Milk tremor: KCC has overnight raised the price of their plastic milk pouches (500 ml) from Kshs. 22 to 26 (%18). More plastic tax aftershocks?

Stanbic apples & oranges

Standard Bank (of South Africa) operates as Stanbic in other parts of Africa.

Here’s a snapshot comparison of the 2006 financial results of Stanbic Kenya and Stanbic Uganda.

Stanbic Kenya is unlisted while several Kenyans participated in the 2006 Stanbic Uganda IPO which was relatively cheap owing to the exchange rate difference (25:1) between Kenya and Uganda. The Stanbic (UG) IPO was partly blamed for the performance of the Mumias (Kenya) rights issue whose uptake was judged to be average.

Merger talks between Stanbic (K) and CFC which is another locally listed Kenyan bank are at an advanced stage. So how do the bank’s compare?

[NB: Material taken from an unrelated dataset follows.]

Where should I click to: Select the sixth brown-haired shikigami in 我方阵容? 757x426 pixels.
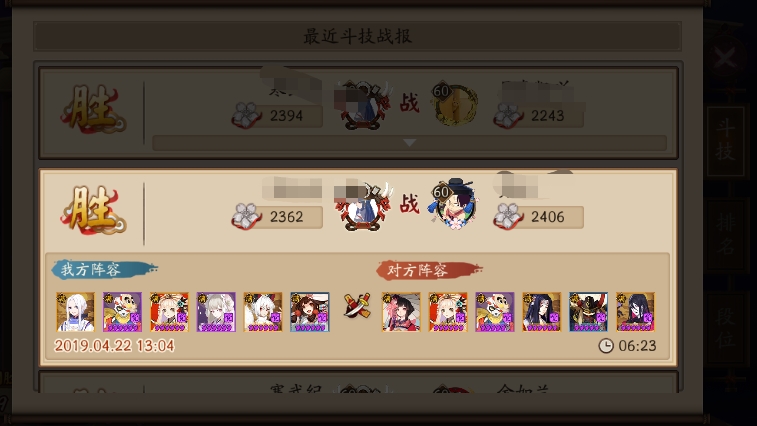[x=309, y=312]
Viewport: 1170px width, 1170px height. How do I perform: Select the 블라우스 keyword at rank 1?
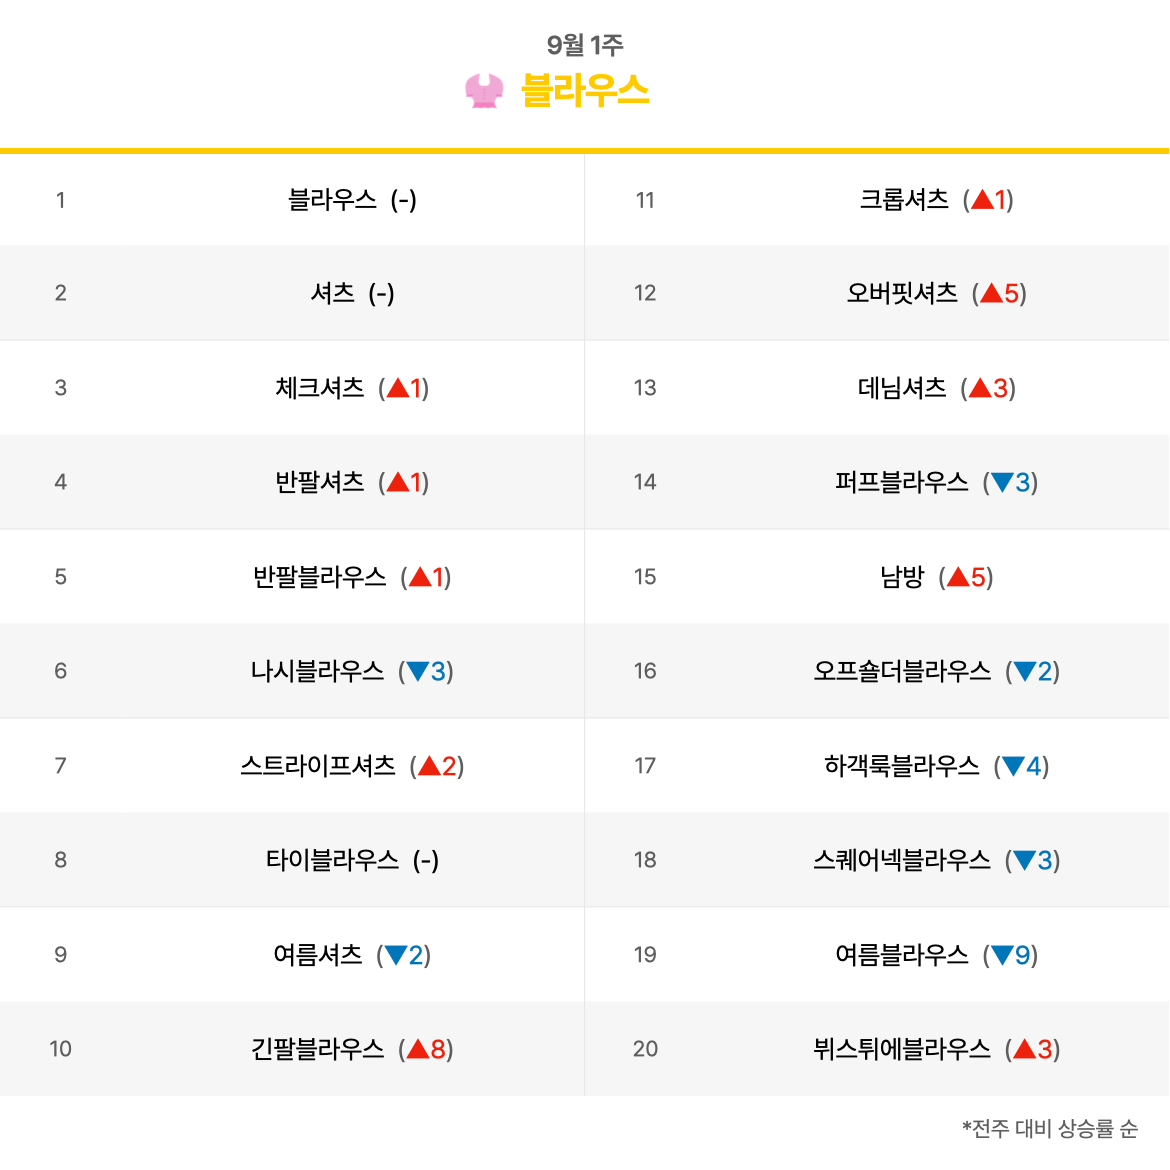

Approximate figures in US$

Rank
Uganda Stanbic (1 in Uganda)
Kenya Stanbic (9 in Kenya)
CFC (10)

Assets
Uganda Stanbic $725 million
Kenya Stanbic 378 million
CFC 371 million

Deposits
Uganda Stanbic $513 million
Kenya Stanbic 289 million
CFC 271 million

Loans
Uganda Stanbic $195 million
Kenya Stanbic 166 million
CFC 220 million

Pre-tax Profits
Uganda Stanbic $32.3 million
Kenya Stanbic 13.4 million
CFC 9.9 million

Stanbic IPO

This week I made a first foray into international investments (since a short-lived stint with T. Rowe Price mutual fund) by signing up to buy shares in the Stanbic IPO (Uganda).

Earlier this year a cement company had an IPO in Tanzania but that was not available to Kenyans while the Stanbic offer is. Though earlier marketed as being exclusive to Dyer & Blair (D&B) customers, other brokers have forged links with Ugandan financial institutions to enable more Kenyan’s to participate.

I paid 3/= per share at CFC (plus a 750/= processing fee) while a certain wealthy investor/dentist informs me that D&B has them at 2.85 each as does African Alliance at the same price.

Still, there are some risks of investments mentioned in a D&B analysis including limited trading days at the USE, no CDS system (we’ll get paper share certificates), power rationing could negatively impact company loan repayments, and the Uganda shilling may depreciate against the Kenyan one. Also, dividends will be paid in Uganda shillings (1 KES = 26 Ush) but at least they can be repatriated in full as movement of capital is free.

Stanbic is Uganda’s largest bank and is rated as the highest quality stock ever offered on their stock exchange.